Kendrick Carmouche

Horse racing career
- Sport: Horse racing
- Career winnings: $174,368,667 (May 19, 2026)
- Career wins: 4,187 (May 19, 2026)

Honors
- Parx Hall of Fame (2015) George Woolf Memorial Jockey Award (2025)

Significant horses
- Deterministic, True Timber, Pure Sensation

= Kendrick Carmouche =

American horse jockey

Kendrick Carmouche (born January 18, 1984) is an American thoroughbred racing jockey. In 2025, Carmouche became the 69th jockey to win over 4000 races. That same year, Carmouche was voted to receive the George Woolf Memorial Jockey Award.

== Early life ==
Kendrick Carmouche was born on January 18, 1984 in Vinton, Louisiana. Carmouche comes from a long family line of riders. His father, Sylvester Carmouche Jr., was an accomplished jockey in Louisiana. His brother, Sylvester Carmouche III, also competed professionally. Carmouche's grandfather was a jockey. Before moving to the Philadelphia area, he competed in races with both his father and brother.

Carmouche began riding in Louisiana, before moving his home track to Parx Racing near Philadelphia.

== Career ==
At the age of 16, Carmouche participated in his first race at Delta Downs. Still 16, he earned his first career win at Evangeline Downs on April 27, 2000 while riding Earl n Erin.

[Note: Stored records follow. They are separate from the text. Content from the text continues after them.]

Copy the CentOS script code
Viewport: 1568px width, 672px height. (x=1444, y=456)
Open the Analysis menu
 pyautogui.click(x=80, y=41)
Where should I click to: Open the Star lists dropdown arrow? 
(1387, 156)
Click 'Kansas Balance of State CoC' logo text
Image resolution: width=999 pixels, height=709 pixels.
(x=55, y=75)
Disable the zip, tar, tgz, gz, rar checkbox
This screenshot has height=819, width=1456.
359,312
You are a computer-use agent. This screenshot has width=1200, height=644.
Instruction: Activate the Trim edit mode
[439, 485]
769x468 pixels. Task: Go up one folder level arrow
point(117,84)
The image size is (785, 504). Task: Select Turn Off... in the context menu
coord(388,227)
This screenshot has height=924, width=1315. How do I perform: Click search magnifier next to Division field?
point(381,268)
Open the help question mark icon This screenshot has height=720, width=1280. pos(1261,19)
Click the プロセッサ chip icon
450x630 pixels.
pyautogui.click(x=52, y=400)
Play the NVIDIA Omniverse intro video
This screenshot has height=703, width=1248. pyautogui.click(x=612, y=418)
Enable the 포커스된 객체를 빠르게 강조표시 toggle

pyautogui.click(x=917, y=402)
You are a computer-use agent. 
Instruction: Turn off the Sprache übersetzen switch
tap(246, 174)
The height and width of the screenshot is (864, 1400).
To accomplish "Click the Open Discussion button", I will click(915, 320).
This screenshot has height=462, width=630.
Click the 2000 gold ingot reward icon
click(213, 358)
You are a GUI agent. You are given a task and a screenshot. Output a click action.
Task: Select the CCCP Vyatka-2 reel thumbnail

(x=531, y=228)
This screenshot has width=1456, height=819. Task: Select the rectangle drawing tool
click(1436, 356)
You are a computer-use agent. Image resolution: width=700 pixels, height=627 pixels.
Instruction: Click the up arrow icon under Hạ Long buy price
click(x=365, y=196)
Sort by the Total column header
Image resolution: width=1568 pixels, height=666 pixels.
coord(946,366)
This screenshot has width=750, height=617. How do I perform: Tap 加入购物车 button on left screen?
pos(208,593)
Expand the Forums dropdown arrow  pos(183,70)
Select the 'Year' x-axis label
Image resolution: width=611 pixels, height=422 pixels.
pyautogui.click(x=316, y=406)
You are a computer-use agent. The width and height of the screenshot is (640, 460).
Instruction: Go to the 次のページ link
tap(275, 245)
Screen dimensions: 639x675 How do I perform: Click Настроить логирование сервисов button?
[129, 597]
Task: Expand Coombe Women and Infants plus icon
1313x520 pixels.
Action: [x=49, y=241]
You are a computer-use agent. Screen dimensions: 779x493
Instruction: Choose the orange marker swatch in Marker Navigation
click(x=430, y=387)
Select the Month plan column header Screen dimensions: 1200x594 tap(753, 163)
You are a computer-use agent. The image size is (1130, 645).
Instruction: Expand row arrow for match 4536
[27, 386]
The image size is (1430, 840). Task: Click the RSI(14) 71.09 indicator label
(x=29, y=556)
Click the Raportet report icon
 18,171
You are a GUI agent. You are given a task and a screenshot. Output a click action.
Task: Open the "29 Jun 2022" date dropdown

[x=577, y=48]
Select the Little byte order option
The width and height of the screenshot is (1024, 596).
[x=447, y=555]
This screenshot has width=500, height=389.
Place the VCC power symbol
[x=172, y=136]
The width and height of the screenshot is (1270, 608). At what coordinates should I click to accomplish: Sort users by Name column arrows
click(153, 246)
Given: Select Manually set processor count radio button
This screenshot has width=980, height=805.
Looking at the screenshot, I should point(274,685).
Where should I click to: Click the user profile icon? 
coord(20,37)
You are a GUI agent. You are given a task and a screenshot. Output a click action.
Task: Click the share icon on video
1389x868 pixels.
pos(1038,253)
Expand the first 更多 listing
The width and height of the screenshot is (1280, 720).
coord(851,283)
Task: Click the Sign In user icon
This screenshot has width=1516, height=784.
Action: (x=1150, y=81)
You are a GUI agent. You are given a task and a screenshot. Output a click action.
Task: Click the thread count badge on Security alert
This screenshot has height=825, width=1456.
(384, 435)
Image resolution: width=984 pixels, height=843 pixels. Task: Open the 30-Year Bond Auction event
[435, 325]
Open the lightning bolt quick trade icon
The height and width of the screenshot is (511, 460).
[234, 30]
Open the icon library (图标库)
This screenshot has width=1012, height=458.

In 2001, Carmouche relocated his home track to the Philadelphia area at Parx Casino and Racing. There, he went on to win seven riding titles, including four straight from 2008 to 2011. From 2007 to 2012, he crossed 200 victories in each season. In 2015, he was inducted into the Parx Hall of Fame.

In 2015, Carmouche again relocated, this time to New York. There, he began competing in the New York Racing Association (NYRA) circuit. So far, Carmouche has won four NYRA titles. In 2020, Carmouche won his first title at the 2020 Aqueduct fall meet with a 23–18–14 record. He has also notched wins at the 2022 Aqueduct spring meet with a record of 19–6–8, the 2022 Aqueduct fall meet with 34 wins, and the 2025 Aqueduct spring meet with 21 wins.

In 2018, Carmouche suffered a fractured femur riding at Kentucky Downs.

In December 2020, Carmouche notched his first Grade 1 victory at the 2020 Cigar Mile while riding True Timber.

One of Carmouche's most significant victories took place in April 2021, when he rode the 72–1 long shot Bourbonic to a victory in the Wood Memorial Stakes. His victory secured him a ticket to the 2021 Kentucky Derby, where he crossed the finish line in 13th, placing 12th after the disqualification of Medina Spirit.

== Personal life ==
Carmouche is married to his wife, Whitney Carmouche. They have two children.